IV-B Competitive methods and measure metrics

To compare with the proposed method, we select 9 state-of-the-art algorithms and one representative wavelet denoising algorithm. The detailed descriptions are as follows:

•

SNLRSF [48]: a novel subspace method based on nonlocal low-rank and sparse constraints for mixed noise reduction of HSI.
•

NLRCPTD [34]: a method based on nonlocal low-rank regularized CP decomposition with rank determination for HSI denoising.
•

3DATVLR [12]: a method based on 3D anisotropic total variation and low rank constraints for mixed-noise removal of HSI.
•

LRTDTV [31]: a method based on total variation and low rank Tucker decomposition for HSI mixed noise removal.
•

RSLRNTF [49]: a novel method based on matrix-vector tensor factorization with low rank and nonnegative constrains for HSI denoising.
•

SSTVLRTF [50]: a method based on spatial-spectral total variation and low rank t-SVD factorization to remove mixed noise in HSI.
•

TVLASDA [51]: a method based on spectral difference-induced total variation and low rank approximation for HSI denoising.
•

HyRes [52]: a method based on sparse low-rank model, which automatically tunes parameter.
•

BM4D [53]: a wavelet method based on nonlocal self-similarities, which achieves great success in nature image denoising.

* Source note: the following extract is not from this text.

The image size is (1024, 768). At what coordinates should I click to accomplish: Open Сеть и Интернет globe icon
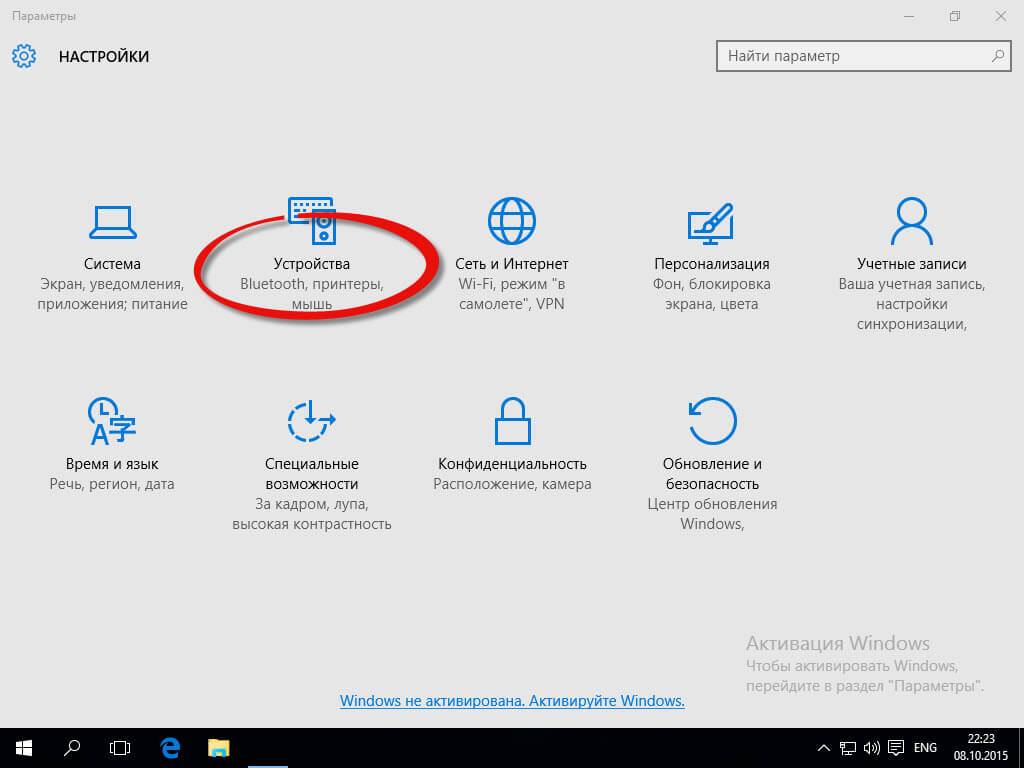point(512,220)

The parameters of the comparison algorithms are set according to the values in its corresponding literatures.

In addition, to evaluate the performance quantitatively, four metrics are used to evaluate the image denoising quality, including MPSNR, MSSI, ERGAS and CPU time. The details description are as follows:

•

$\text{MPSNR}=\frac{1}{K}\sum_{k=1}^{K}\text{PSNR}_{k}$
•

$\text{MSSIM}=\frac{1}{K}\sum_{k=1}^{K}\text{SSIM}_{k}$
•

$\text{ERGAS}=\sqrt{\frac{1}{K}\sum_{k=1}^{K}{\left\|\hat{\mathcal{X}}(:,:,k)-\mathcal{X}(:,:,k)\right\|_{\text{F}}^{2}}/{\mu_{k}^{2}}}$

where $K$ is number of spectral bands. $\mu_{k}$ is the average value of $\mathcal{X}(:,:,k)$ and $\hat{\mathcal{X}}(:,:,k)$ is the recovered data. All the experiments are conducted using MatLab 2019b on a computer with 2.4 GHz Quad-Core Intel Core i5 processor and 16 GB RAM.

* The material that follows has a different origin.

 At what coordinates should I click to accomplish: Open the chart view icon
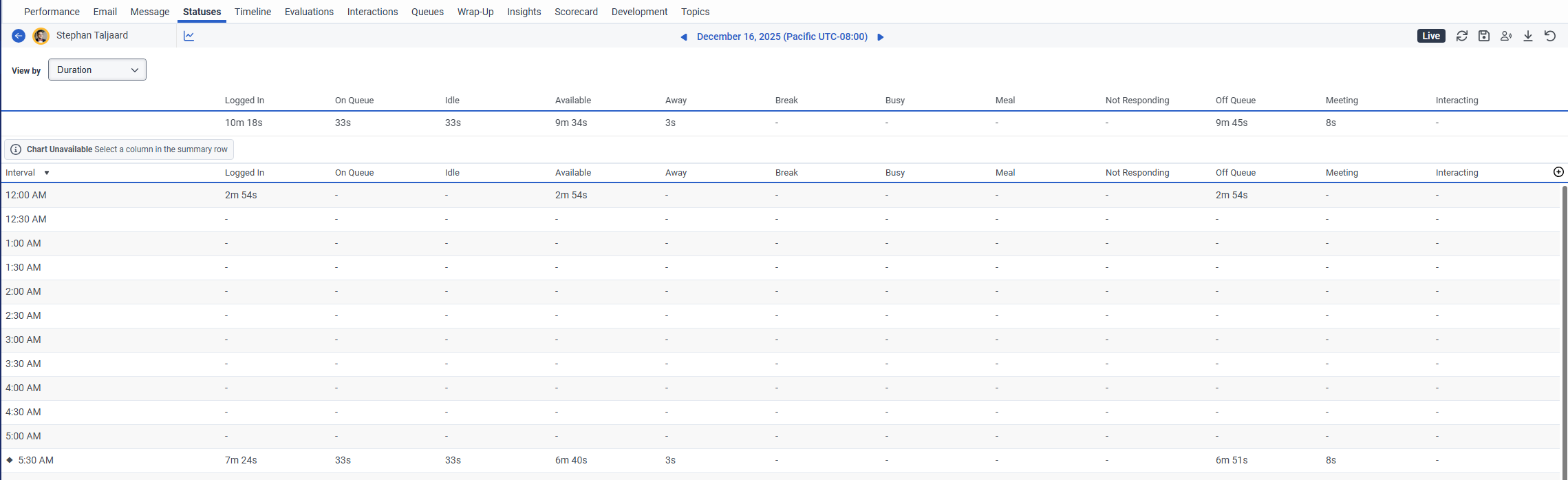click(189, 36)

IV-C Experiments with simulated data

WDC and PaviaU hyperspectral images are used as simulated datasets in this experiment. To testify the proposed method, we add Gaussian noise, salt-and-pepper noise, dead line and strip noise to the simulated ground-truth datasets. Four groups of experiments are performed, and the experimental settings are as follows:

Case 1: Gaussian noise + impulse noise

In this group of experiments, the noise intensities of different bands are the same. In each frequency band, the same zero mean Gaussian noise and the same percentage of impulse noise are added. The variance of Gaussian noise is 0.2, and the percentage of impulse noise is 0.2.

Case 2: Gaussian noise +dead lines

In this group of experiments, Gaussian noise is added to each band in the same way where the noise level is equal to 0.15. In addition, a dead line is added to the spectral segment from band 41 to band 100 with the number of stripes randomly chosen from 3 to 10. The width of the stripes were randomly generated from one line to three lines.

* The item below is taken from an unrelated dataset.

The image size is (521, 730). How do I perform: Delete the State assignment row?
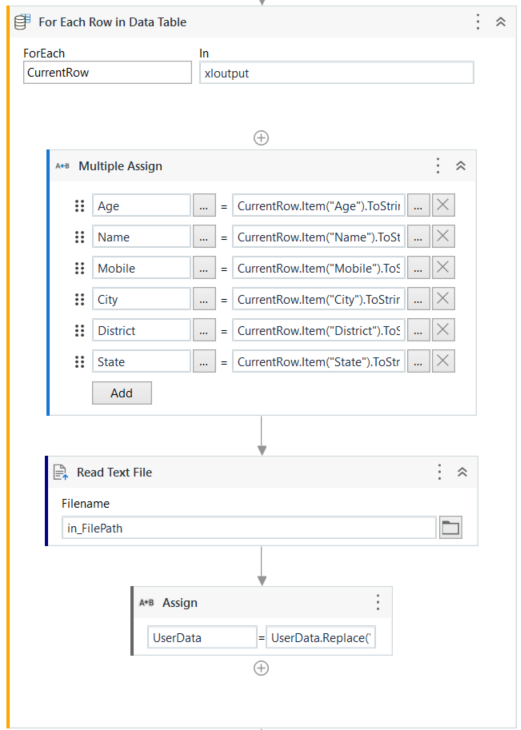click(443, 361)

Case 3: Gaussian noise + impulse noise+dead lines

In this group, the noise intensities of different bands are not the same. Gaussian noise with zero mean and 0.05 variance, is added to each band. The percentage of impulse noise is 0.1. The dead lines are added randomly between 41 and 100 segments, the number of stripes is selected randomly from 3 to 10, and the width ranges randomly from one line to three lines.

Case 4: Gaussian noise + impulse noise+dead lines+stripe

Based on the 3rd group of experiments, this group randomly adds stripe noise between band 101 and band 190 and the number of random stripe ranges from 20 to 40 for WDC data. For PaviaU, the dead lines are added randomly between 41 and 60 segments, the number of stripes is selected randomly from 3 to 10, and the width ranges randomly from one line to three lines. In addition, stripe noise is added between band 61 and band 100 when the number of random stripe ranges from 20 to 40.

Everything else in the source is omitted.